Justiça converte prisões de delegado e dois policiais em preventivas por suposto desvio de drogas na Paraíba
Decisão também determina prisão preventiva de outras cinco pessoas investigadas em esquema que teria desviado e comercializado entorpecentes apreendidos em operações policiais
A Justiça da Paraíba converteu, nesta sexta-feira (31), as prisões temporárias de um delegado e dois agentes da Polícia Civil em prisões preventivas no âmbito de uma investigação sobre um suposto esquema de desvio e comercialização ilegal de drogas. A decisão foi proferida pela juíza Conceição de Lourdes Marsicano de Brito Cordeiro, da 2ª Vara Regional das Garantias.
Foram convertidas em preventivas as prisões do delegado Braz Morroni e dos agentes Everton Aires e Eduardo Jorge. Conforme as investigações, os três são suspeitos de identificar locais utilizados por traficantes para armazenar entorpecentes, desviar parte das drogas durante operações policiais e, posteriormente, comercializar o material ilegalmente.
Na mesma decisão, a magistrada determinou a prisão preventiva de João Wicttor Alves de Lima, Brendo Roberth Fernandes Sobral, Paulo Ricardo Barbosa de Souza, conhecido como “Galinha”, e José Alexandrino de Lira Júnior, o “Júnior Lira”. Os quatro também são investigados por suposta participação no esquema.
A juíza ainda converteu a prisão temporária domiciliar de Vanessa Dantas, apontada nas investigações como suposta “tesoureira” do esquema no Sertão da Paraíba, em prisão preventiva.

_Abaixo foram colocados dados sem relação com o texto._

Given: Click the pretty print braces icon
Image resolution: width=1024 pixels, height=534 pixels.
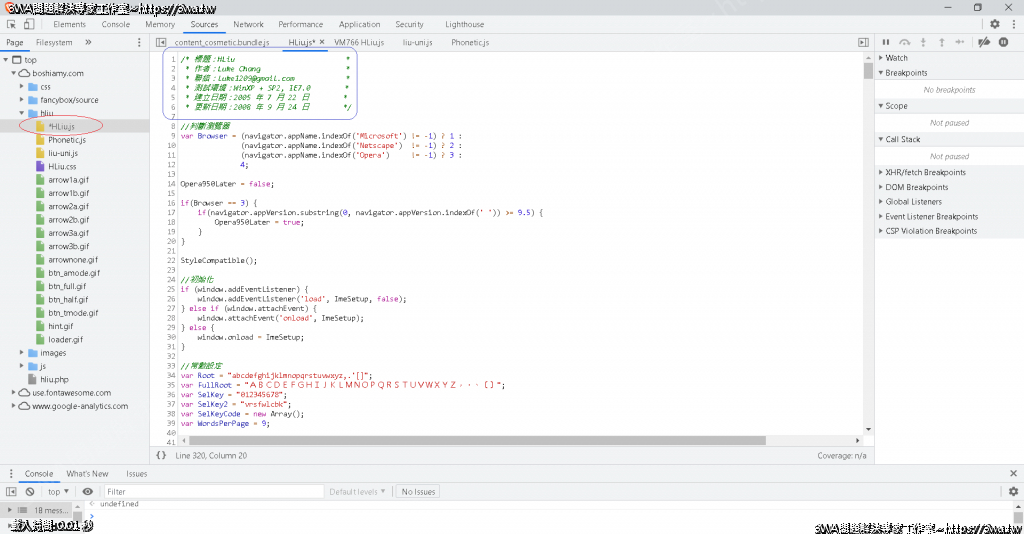Looking at the screenshot, I should pos(161,456).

No entanto, a medida foi mantida em caráter domiciliar, de modo que ela deverá permanecer presa na própria residência.
A decisão ocorre após o Ministério Público da Paraíba (MPPB) denunciar, na semana passada, Braz Morroni, Everton Aires e Eduardo Jorge pelos crimes de furto qualificado, abuso de autoridade, falsificação de documento público e fraude processual.
Antes da denúncia apresentada pelo MPPB, os três policiais haviam sido indiciados pela Polícia Civil no âmbito da Operação Perfidus, que investiga o suposto esquema envolvendo o desvio de entorpecentes apreendidos durante ações policiais.
O caso aponta para uma possível utilização indevida da estrutura policial para a prática de crimes, segundo as investigações. A apuração busca esclarecer a participação individual dos investigados, a extensão do esquema e a destinação das drogas que teriam sido desviadas durante as operações.
O g1 informou ter procurado as defesas de Braz Morroni, Everton Aires, conhecido como “Bomba”, e Eduardo Jorge, mas não recebeu resposta até a última atualização da reportagem. As defesas dos demais investigados não foram localizadas.